ECE2023 Eposter Presentations Late Breaking (91 abstracts)
1Carol Davila University of Medicine and Pharmacy, Bucureşti, Romania, 2C.I. Parhon National Institute of Endocrinology, Bucureşti, Romania, 3Spitalul Clinic de Urgenţă pentru Copii Grigore Alexandrescu, Bucureşti, Romania, 4Centrul Oncologic SANADOR, Bucureşti, Romania, 5Sf. Ioan Clinical Emergency Hospital, Bucureşti, Romania
Introduction: We describe the case of a 68-year-old patient, having two MEN1-associated tumors that are not part of the classical triad, with a penetrance of only 40%, and 2%, according to the medical literature. Furthermore, she developed a persistent hyperkalemia after the unilateral adrenalectomy, which is rare and often missed.
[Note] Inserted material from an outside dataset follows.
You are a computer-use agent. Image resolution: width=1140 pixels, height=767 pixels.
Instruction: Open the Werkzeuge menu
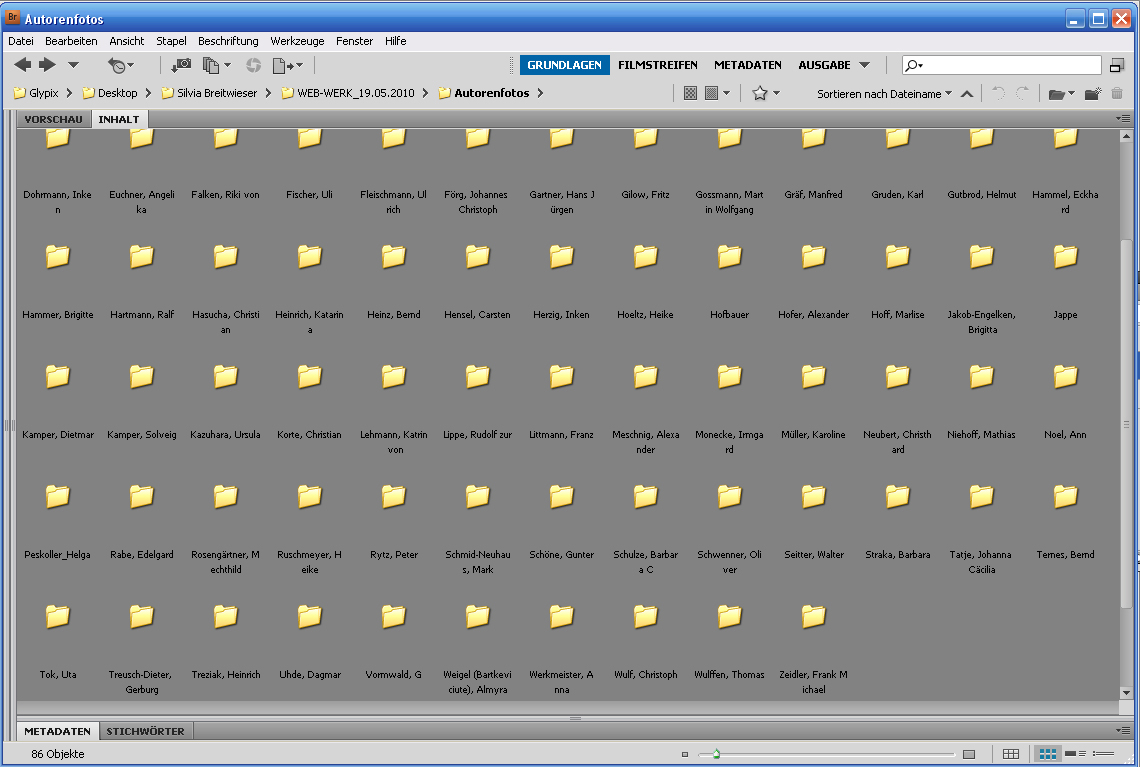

Case report: In 2011, following a non-specific symptomatology (dry cough, fatigue), a bilobectomy was performed (medium and right inferior lobes), the patient being diagnosed with typical pulmonary carcinoid, as stated by the histopathology and immunohistochemistry tests. 9 years later, in May 2020, the patient was admitted to the ER for cardiac tamponade, the neoplastic etiology being revealed by the histopathological examination. Afterwards, the outcome of the immunohistochemistry assessment was fibrino-hematic pericarditis, with mesothelial reaction, without tumor aspects. A December 2020 octreoscan scintigraphy detected pericardial and hepatic lesions, indicating pulmonary carcinoid metastases. Therefore, 1 month later, octreotide treatment was initiated (Sandostatin LAR 30 mg/month). In July 2021, the patient undertook another octreoscan scintigraphy showing only a new L4 lesion. In November 2021, the laboratory findings pointed to primary hyperaldosteronism with a high ARR (>84.2 ng/dl per uU/ml), undetectable renin with PAC>20 ng/dl (42.1 ng/dl), and hypokalemia (2.9 mmol/l). The most recent unenhanced thoracic-abdominal-pelvic CT scan identified a 22mm adenoma in the right adrenal gland, which had been registered in the patients medical records for 10 years. Due to endocrinological assessments which indicated subclinical hyperthyroidism, and a toxic multinodular goiter revealed by the thyroid scintigraphy, the Thyrozol treatment was restarted. In May 2022, the patient underwent right laparoscopic adrenalectomy. Gross pathologic examination revealed a 1.8 cm round, well-circumscribed nodule, while the microscopic examination confirmed the adrenal adenoma diagnosis. Pre-adrenalectomy, the patients renal function was impaired, with a 32.3mL/min/1.73 m2 eGFR. The postoperative PAC declined to a low level: 13.1 ng/dl, while the serum potassium levels surged to 7.43mEq/l, and the eGFR further decreased to 17.5mL/min/1.73 m2 with cortisol levels within the normal range. Subsequently, fludrocortisone 0.1 mg daily was initiated, and the patients potassium levels returned to the ULN (5.1 mmol/l) seven months after adrenalectomy.
Conclusion: Because of this rare phenotype association of primary hyperaldosteronism and pulmonary NET, the patient falls into both MEN1 and MEN4 syndrome. Close monitoring of postoperative potassium levels is crucial following adrenalectomy, especially those with altered renal function or advanced age, as they are at a higher risk of developing life-threatening hyperkalemia. Mineralocorticoid replacement therapy should be administered if necessary.